Web and mobile apps, informational websites, and other digital experiences are constantly being updated and changed, often rapidly and invisibly, in ways that can cause confusion, frustration, increased support costs and, yes, even churn. 

Enough is enough. It’s time to embrace change as the core feature that it is. In this workshop, you’ll learn: 

  • A whiteboard-friendly framework for planning change communications
  • Common and effective patterns for communicating change within the product experience itself 
  • Ways of identifying which changes — like new or deprecated features, bug fixes, UI tweaks, policy updates, and more — are worth emphasizing, and to what degree
  • Advanced strategies to manage massive changes to an experience (like a whole new interface)
  • Common anti-patterns that can cause frustration, backlash, and even user revolt (and how to avoid them)

Who should attend: Anyone who works on a digital product that might, conceivably, undergo change. (Psst, that’s everyone.) 

User-Centered Content Strategy

Don’t spend months on a big plan to fix everything at once. Start being more user-centered right now.

You’ll learn how to take apart popular tools for describing users and understanding their journeys into common patterns and components. See the method behind the UX magic and leave equipped to choose, adapt, remix, and/or invent just the right tool for focusing your experiences on the people who really matter—your users!

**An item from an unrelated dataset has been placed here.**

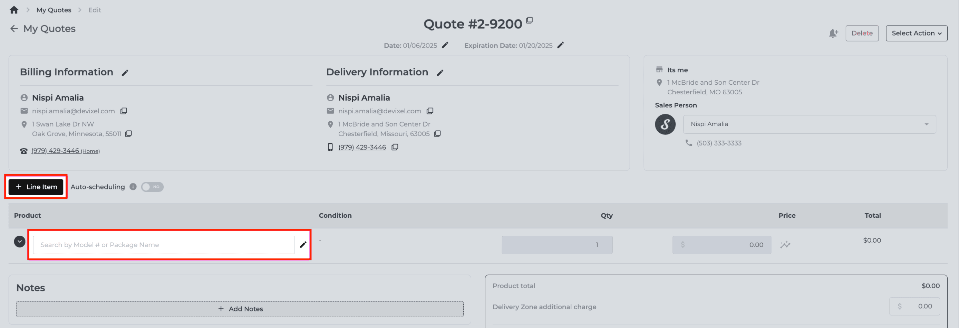The height and width of the screenshot is (328, 959).
Task: Add a new Line Item
Action: 36,187
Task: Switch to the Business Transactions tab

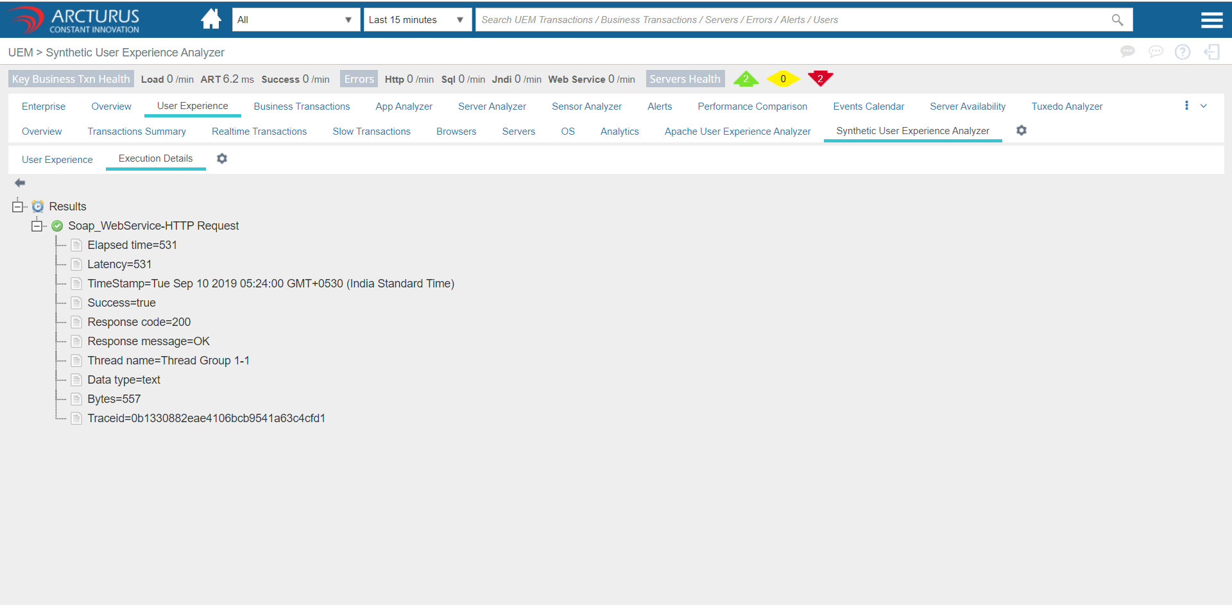Action: 302,107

Great for: intranet/content/knowledge management teams, marketing/copywriters trying to be more “UX-y”, product marketers, junior & mid-level content designers and UX writers, UX designers and researchers looking for a fresh framework or tired of overly-complicated, multi-month UX deliverables

Topics: facilitating user-centered design and content planning, what it takes to become a user-centered organization, design processes, editorial processes, storytelling and storymapping, journey mapping, strategy and content gap analysis

How to Get the Writing Done

Learn a proven, repeatable framework for getting the writing done for websites, apps, and digital products.

This is a foundational training on workflow-based writing as part of a larger design, UX, or content project. It’s for all kinds of writing, including marketing, support content, app and interface content, B2B and B2C website content, and more. You could even use the lessons and methods to improve your approach to writing project briefs or memos.

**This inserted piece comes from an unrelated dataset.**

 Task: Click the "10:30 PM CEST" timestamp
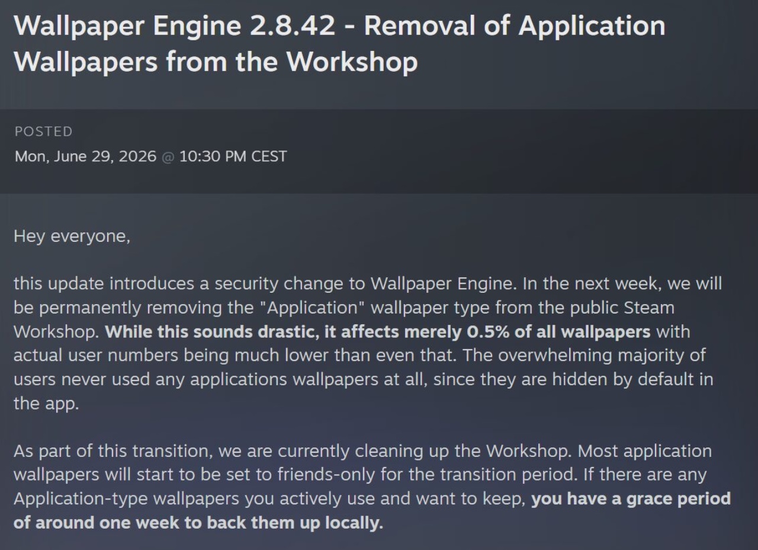233,156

This is not about the “rules” of writing — if there are any. We’ll be focused less on the mechanics of writing well and more on what it’s like to deal with content and interface copy as part of your larger design and content processes. That means this workshop is a great fit for anyone dealing with product, website, and UX content, whether or not they feel like a “writer”.

Writing as Rewriting

A writing workshop that is not-so-secretly about editing and revision, the most important phase of writing — especially in the era of ChatGPT and AI-generated content that’s not quite up to snuff.

Participants will gain familiarity and practice with a set of “editing lenses” that can be applied to improve the clarity, impact, and thoughtfulness of nearly any piece of writing (and also catch silly mistakes).